The Houthis: A Wildcard with Constraints
The Houthis have announced resumed missile and drone attacks on Israel and Red Sea shipping. But a Chatham House analysis published today highlights an important constraint: the Houthis have historically resisted being framed as Iranian proxies and have denied Tehran’s influence even when evidence was strong.
Yemen lacks the clerical and social structures that underpin durable proxy loyalty in Iraq or Lebanon. Direct intervention framed as defense of Tehran carries less internal legitimacy than operations framed around Palestinian solidarity. The Houthis are also still recovering from U.S. strikes in 2025 that degraded parts of their military infrastructure.
Red Sea operations are more credible than direct escalation against Israel or Iran, and should be monitored separately through ship tracking data and Houthi Telegram channels over the next 72 hours.
Three Possible Trajectories
Scenario One: Coordinated Escalation.
The pre-planning meeting suggests a distributed response architecture designed to survive leadership loss. Coordinated messaging across Unit 10,000 and the Iraqi Resistance Coordination Committee channels would confirm centralized execution.
Scenario Two: Fragmentation and Local Autonomy.
Saraya Awliya al-Dam claiming Erbil may be the first visible crack.
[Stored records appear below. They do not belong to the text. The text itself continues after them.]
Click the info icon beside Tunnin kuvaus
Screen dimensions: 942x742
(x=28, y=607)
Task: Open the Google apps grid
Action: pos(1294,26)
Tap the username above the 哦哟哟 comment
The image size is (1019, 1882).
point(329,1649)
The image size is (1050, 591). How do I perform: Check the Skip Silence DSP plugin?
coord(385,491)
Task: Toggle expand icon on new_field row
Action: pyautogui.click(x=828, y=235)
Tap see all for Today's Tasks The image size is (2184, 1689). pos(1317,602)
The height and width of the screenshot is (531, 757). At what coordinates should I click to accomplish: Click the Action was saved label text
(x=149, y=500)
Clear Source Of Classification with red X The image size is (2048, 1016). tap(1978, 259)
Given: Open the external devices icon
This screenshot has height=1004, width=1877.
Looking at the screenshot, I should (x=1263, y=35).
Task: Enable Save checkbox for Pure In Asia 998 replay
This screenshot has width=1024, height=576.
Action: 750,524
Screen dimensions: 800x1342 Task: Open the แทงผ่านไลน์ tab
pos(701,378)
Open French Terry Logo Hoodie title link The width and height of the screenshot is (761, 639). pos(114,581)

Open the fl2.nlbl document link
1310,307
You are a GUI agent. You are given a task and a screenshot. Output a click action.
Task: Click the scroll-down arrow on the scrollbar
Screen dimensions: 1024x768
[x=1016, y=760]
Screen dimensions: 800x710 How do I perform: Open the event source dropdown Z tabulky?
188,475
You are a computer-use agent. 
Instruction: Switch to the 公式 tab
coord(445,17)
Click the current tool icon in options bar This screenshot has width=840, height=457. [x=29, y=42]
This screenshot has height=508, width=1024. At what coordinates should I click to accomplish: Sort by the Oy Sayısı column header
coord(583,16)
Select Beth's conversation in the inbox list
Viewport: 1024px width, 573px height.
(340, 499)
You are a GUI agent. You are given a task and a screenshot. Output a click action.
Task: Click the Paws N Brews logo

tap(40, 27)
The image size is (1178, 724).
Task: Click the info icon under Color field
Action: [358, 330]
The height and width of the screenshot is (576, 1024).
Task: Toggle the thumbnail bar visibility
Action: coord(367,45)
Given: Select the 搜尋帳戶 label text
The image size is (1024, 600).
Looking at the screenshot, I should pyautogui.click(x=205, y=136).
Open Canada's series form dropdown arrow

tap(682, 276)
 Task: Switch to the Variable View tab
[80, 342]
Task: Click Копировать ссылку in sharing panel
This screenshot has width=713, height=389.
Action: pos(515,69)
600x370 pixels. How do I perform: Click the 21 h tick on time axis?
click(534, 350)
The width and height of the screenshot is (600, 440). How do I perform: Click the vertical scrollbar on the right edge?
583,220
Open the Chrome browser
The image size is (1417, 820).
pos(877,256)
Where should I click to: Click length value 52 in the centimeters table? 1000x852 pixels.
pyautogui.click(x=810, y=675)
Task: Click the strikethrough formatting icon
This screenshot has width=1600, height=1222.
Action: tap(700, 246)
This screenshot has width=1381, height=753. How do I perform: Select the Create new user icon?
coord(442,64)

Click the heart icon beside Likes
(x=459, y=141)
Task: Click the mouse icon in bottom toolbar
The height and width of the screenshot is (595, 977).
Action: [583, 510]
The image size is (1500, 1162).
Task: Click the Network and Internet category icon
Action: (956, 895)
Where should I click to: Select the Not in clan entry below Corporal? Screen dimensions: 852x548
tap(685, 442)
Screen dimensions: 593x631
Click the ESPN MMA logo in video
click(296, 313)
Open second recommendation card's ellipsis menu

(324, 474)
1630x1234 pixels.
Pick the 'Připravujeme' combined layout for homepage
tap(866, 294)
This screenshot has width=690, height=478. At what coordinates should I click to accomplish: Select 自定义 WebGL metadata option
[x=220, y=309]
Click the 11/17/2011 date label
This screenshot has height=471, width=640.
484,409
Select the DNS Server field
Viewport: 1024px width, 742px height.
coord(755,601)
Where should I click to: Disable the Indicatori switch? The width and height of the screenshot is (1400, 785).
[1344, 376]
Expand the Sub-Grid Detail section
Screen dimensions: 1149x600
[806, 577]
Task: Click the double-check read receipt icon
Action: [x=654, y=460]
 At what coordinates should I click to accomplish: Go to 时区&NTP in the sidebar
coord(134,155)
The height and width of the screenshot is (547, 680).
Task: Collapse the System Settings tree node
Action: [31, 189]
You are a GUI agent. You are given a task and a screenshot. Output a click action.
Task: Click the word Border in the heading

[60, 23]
Groups may increasingly act on Iraqi political incentives rather than Iranian strategic direction, creating limited openings for state reassertion if Sudani has the capacity to exploit them.
Scenario Three: Strategic Restraint Pending Succession.
Hezbollah’s restraint remains the clearest indicator. If Tehran’s temporary leadership is signaling preservation rather than escalation, proxy channels will emphasize condemnation without operational claims.
The Structural Problem the U.S. Hasn’t Solved
Operation Epic Fury inflicted real damage on Iran’s command structure. But the pre-planning revelation should temper any assessment of decisiveness. Iran anticipated decapitation and distributed tasks in advance.
Jurf al-Sakhar absorbed two strikes and may still be partially functional. KH has declared intent to attack U.S. bases. Erbil absorbed seven volleys. The Green Zone is under sustained pressure. Across the network, the proxies are activating some in coordination, some fragmenting, some calculating but none dissolving.
The Axis of Resistance was never a simple hierarchy. It was a franchise. Removing the apex does not dismantle the system. It makes it less predictable. And in a conflict where miscalculation is already the central risk, unpredictability is the most dangerous outcome of all.